**What you have to do**
Search the entries for the word "post" and copy each line that has it.

-=-=-

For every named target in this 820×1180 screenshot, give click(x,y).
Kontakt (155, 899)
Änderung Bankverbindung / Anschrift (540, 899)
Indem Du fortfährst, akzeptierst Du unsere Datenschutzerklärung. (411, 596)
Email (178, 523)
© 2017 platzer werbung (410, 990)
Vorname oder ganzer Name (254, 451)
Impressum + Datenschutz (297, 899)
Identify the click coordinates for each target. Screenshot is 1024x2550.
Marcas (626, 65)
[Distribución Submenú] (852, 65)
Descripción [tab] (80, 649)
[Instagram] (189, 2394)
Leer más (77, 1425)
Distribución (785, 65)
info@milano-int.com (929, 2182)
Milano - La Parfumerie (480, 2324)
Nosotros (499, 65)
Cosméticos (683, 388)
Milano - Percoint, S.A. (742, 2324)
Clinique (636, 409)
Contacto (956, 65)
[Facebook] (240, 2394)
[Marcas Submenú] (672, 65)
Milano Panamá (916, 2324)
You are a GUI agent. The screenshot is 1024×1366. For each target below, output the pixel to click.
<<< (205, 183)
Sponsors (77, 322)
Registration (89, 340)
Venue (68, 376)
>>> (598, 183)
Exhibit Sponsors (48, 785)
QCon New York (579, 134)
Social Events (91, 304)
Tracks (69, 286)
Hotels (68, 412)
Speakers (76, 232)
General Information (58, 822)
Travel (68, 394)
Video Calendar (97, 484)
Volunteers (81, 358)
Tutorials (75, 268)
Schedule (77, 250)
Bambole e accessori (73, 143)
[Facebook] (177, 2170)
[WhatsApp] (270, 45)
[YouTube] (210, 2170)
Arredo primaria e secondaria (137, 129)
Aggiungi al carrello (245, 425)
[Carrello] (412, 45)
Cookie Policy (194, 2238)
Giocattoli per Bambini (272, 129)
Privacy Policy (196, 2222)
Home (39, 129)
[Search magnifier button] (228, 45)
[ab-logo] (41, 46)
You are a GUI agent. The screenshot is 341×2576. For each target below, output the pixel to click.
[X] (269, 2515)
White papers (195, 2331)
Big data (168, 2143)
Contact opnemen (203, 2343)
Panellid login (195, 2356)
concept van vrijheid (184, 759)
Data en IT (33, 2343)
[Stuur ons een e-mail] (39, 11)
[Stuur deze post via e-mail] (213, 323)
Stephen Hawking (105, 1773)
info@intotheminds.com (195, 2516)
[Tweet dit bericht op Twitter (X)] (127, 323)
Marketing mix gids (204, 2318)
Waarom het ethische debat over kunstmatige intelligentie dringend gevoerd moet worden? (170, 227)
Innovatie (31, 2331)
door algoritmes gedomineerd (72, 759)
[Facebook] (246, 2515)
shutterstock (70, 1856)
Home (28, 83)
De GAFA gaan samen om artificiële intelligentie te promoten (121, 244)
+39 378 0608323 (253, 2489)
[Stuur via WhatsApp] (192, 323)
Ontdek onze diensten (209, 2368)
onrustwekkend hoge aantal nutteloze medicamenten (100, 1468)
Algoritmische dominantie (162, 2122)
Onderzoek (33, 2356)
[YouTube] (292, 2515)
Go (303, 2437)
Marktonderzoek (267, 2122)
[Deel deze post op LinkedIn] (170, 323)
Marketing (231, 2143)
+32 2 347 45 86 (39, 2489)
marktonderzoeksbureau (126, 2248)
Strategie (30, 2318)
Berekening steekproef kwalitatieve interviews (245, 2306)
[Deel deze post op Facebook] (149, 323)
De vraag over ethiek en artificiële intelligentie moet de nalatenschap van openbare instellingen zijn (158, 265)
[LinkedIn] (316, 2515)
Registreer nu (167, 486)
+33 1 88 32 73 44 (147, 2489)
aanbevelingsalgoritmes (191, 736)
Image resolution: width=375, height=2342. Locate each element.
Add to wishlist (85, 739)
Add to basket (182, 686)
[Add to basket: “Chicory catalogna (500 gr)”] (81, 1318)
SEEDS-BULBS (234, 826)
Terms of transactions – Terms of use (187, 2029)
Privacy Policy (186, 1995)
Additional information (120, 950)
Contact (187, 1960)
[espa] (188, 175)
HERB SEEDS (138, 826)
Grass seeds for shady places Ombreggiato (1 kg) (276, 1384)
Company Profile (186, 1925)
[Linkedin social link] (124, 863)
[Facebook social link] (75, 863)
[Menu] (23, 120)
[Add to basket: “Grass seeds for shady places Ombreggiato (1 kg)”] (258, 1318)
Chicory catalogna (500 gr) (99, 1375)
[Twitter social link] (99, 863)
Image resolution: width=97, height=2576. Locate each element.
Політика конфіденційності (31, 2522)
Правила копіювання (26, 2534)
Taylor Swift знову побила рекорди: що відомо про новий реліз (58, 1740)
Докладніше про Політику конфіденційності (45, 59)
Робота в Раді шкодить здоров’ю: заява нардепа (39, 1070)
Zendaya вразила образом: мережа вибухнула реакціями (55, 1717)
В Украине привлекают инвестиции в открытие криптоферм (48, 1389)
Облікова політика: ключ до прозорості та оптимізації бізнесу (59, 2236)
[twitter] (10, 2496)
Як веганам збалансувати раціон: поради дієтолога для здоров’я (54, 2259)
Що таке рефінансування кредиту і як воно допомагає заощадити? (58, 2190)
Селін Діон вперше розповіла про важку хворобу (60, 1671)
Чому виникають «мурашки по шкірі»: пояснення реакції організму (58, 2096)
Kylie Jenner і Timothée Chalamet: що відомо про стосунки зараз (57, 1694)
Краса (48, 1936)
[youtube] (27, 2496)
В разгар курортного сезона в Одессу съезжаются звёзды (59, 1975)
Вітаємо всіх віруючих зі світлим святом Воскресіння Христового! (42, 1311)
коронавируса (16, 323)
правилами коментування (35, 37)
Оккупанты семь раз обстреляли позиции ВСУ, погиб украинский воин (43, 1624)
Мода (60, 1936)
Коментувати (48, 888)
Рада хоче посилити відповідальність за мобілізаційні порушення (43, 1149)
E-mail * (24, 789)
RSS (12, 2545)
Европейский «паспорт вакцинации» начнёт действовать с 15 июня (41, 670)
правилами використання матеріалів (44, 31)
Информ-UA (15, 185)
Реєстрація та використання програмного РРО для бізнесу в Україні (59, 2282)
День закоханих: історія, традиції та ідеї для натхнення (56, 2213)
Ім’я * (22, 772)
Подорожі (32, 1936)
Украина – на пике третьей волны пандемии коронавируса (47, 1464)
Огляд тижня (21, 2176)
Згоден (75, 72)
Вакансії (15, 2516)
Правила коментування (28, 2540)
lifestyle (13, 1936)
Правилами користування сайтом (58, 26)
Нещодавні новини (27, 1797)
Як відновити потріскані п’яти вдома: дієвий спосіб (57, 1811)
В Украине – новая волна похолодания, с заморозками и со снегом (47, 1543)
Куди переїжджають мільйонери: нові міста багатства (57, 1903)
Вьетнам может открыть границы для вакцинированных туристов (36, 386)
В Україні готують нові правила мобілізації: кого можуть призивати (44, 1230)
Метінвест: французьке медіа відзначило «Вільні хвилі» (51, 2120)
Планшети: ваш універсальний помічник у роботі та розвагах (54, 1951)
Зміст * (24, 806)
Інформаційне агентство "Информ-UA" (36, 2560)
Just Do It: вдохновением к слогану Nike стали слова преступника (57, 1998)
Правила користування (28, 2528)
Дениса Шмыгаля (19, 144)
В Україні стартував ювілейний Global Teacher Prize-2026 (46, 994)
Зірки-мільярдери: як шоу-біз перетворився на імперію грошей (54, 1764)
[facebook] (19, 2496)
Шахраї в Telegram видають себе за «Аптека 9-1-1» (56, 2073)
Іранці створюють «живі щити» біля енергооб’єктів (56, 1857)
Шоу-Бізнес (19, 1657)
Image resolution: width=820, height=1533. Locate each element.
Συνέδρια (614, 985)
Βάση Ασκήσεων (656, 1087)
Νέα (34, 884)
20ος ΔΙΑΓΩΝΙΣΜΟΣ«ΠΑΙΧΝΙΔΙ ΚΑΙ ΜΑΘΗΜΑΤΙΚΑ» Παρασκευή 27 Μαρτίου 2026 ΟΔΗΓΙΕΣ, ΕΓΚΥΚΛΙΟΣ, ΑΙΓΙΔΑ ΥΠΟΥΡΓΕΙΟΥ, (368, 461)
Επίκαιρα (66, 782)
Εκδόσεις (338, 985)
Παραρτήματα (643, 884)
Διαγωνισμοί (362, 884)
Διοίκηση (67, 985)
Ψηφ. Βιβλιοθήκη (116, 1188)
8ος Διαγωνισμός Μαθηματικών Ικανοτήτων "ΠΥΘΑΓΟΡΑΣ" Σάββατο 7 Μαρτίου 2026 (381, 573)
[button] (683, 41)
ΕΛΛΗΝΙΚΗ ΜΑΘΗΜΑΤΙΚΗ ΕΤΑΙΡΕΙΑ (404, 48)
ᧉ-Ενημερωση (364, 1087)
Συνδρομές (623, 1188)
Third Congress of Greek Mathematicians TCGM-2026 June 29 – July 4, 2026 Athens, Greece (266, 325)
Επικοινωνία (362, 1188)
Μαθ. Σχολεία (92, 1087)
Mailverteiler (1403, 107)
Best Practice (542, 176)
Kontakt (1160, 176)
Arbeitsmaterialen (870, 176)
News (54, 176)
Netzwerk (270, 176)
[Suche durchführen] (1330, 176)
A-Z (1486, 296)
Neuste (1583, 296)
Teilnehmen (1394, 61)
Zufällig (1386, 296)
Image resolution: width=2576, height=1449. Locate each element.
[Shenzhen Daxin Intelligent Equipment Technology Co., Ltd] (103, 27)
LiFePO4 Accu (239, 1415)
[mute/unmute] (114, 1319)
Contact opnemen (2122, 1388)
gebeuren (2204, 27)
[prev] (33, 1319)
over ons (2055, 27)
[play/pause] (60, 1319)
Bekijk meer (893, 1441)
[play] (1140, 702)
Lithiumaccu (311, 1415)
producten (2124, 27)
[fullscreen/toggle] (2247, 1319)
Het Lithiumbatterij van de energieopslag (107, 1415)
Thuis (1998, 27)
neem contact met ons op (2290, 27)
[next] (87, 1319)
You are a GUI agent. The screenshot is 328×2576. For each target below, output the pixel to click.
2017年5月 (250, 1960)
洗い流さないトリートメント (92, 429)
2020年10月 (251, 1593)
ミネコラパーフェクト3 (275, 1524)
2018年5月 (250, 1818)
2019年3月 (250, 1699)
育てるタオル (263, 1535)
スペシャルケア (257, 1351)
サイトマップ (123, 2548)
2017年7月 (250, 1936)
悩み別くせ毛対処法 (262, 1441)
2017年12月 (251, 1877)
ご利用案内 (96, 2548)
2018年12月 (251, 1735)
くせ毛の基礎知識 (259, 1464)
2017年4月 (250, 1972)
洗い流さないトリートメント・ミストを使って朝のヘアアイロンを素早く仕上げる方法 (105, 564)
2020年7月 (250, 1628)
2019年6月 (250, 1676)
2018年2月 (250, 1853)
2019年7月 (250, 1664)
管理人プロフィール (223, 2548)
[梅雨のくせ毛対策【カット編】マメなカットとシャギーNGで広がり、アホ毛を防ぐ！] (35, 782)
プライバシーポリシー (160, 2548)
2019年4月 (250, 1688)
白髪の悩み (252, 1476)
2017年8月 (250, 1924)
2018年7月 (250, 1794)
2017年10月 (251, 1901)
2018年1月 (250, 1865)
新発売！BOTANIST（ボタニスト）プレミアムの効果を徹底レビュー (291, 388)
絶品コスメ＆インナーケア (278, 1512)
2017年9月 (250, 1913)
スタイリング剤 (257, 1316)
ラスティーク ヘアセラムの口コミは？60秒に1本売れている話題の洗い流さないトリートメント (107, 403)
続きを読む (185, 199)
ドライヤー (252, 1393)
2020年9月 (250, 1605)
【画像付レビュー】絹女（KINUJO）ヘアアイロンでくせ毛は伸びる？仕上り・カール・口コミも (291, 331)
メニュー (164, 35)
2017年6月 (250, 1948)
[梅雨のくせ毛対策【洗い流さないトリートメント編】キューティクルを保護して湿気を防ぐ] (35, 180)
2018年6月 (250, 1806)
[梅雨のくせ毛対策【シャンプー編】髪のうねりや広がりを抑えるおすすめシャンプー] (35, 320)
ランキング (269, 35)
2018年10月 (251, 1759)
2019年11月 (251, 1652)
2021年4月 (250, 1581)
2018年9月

-=-=-

**Output of the task**
[Stuur deze post via e-mail] (213, 323)
[Deel deze post op LinkedIn] (170, 323)
[Deel deze post op Facebook] (149, 323)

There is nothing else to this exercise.